== 任务说明 ==
请把下面这段讲按土地划分阶级成分的摘录一字不差地完整照录一遍。

== 原文摘录 ==
· · · · · · ·

比如說,在農村,他們來不同的人劃分爲不同的「成分」,依據是中共上臺前,你擁有多少土地。所以從上到下,有擁有很多土地的是「地主」,然後是「富農」,他們的地可能比「地主」少些,但還是很有錢,然後是「中農」,然後是「貧下中農」,然後是「貧農」。
So according to how much land, and how rich or how poor you were, you were classified into a different category and treated very differently because of your social class category.
所以根據土地的多少,以及你的貧富程度,你被劃入不同的「成分」,待遇也大不相同。
Of course, that was before the CCP came into power. After the CCP came into power, they actually confiscated all the land from everybody. So they took away all the land from the private owners and, and the state, actually, in theory, the state or the government, or everybody together, collectively owned all the land in the country.

· · · · · · ·

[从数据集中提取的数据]
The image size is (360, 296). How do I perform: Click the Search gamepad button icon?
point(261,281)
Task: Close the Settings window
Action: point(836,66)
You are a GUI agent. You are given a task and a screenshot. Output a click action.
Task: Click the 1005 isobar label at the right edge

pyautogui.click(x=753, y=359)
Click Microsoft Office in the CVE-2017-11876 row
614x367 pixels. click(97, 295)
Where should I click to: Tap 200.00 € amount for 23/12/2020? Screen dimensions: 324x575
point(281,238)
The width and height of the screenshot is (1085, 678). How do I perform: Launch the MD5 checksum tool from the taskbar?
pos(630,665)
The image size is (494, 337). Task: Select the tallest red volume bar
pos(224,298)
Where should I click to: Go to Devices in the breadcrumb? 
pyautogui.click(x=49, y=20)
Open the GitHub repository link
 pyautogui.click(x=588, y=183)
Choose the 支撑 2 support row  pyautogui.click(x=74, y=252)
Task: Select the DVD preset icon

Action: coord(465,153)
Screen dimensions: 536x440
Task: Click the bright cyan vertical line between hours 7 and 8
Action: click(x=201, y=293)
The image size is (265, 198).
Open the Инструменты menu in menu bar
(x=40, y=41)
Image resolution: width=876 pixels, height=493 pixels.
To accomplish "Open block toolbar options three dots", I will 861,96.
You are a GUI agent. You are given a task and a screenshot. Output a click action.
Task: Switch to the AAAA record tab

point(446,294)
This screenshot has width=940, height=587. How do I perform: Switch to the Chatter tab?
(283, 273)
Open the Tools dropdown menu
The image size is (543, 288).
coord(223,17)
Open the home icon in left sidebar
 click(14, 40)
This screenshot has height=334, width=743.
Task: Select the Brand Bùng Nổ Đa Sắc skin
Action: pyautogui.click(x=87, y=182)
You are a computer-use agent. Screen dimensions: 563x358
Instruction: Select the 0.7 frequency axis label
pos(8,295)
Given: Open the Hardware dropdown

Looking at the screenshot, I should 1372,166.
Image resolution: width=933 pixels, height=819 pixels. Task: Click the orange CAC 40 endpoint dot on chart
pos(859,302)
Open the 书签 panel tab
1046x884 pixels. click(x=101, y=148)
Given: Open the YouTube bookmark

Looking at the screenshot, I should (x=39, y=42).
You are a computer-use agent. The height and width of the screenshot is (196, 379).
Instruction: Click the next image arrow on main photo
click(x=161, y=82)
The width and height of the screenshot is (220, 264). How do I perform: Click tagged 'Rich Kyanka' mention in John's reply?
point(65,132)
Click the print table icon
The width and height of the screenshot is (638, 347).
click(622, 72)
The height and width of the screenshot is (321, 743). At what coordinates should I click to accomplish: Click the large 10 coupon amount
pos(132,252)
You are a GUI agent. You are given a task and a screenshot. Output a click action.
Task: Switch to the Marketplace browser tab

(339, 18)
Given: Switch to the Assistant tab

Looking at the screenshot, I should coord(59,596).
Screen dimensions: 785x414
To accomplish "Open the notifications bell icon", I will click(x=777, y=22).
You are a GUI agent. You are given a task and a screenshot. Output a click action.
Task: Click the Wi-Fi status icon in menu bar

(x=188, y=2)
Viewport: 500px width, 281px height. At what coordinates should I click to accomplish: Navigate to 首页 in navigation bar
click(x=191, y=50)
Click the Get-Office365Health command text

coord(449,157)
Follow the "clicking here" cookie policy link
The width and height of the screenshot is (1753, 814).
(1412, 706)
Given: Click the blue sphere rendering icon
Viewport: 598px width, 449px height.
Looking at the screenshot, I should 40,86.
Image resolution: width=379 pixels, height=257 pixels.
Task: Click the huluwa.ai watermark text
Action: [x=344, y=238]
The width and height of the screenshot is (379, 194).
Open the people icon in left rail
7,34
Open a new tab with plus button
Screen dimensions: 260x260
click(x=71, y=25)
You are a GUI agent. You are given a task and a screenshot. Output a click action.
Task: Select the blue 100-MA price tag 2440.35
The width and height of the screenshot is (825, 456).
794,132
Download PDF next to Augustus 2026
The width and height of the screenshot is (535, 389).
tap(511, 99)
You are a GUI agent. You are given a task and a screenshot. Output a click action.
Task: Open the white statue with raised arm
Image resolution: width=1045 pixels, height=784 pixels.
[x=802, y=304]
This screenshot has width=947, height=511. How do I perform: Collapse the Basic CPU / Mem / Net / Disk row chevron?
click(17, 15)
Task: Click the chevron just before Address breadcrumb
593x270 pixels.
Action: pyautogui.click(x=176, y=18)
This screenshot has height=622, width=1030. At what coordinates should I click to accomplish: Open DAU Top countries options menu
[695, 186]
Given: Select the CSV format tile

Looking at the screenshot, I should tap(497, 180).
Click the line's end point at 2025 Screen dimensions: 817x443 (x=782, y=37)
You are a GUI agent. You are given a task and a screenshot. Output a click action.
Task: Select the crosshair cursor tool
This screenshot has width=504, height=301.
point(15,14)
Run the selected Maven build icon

· · · · · · ·

== 任务回答 ==
比如說,在農村,他們來不同的人劃分爲不同的「成分」,依據是中共上臺前,你擁有多少土地。所以從上到下,有擁有很多土地的是「地主」,然後是「富農」,他們的地可能比「地主」少些,但還是很有錢,然後是「中農」,然後是「貧下中農」,然後是「貧農」。
So according to how much land, and how rich or how poor you were, you were classified into a different category and treated very differently because of your social class category.
所以根據土地的多少,以及你的貧富程度,你被劃入不同的「成分」,待遇也大不相同。
Of course, that was before the CCP came into power. After the CCP came into power, they actually confiscated all the land from everybody. So they took away all the land from the private owners and, and the state, actually, in theory, the state or the government, or everybody together, collectively owned all the land in the country.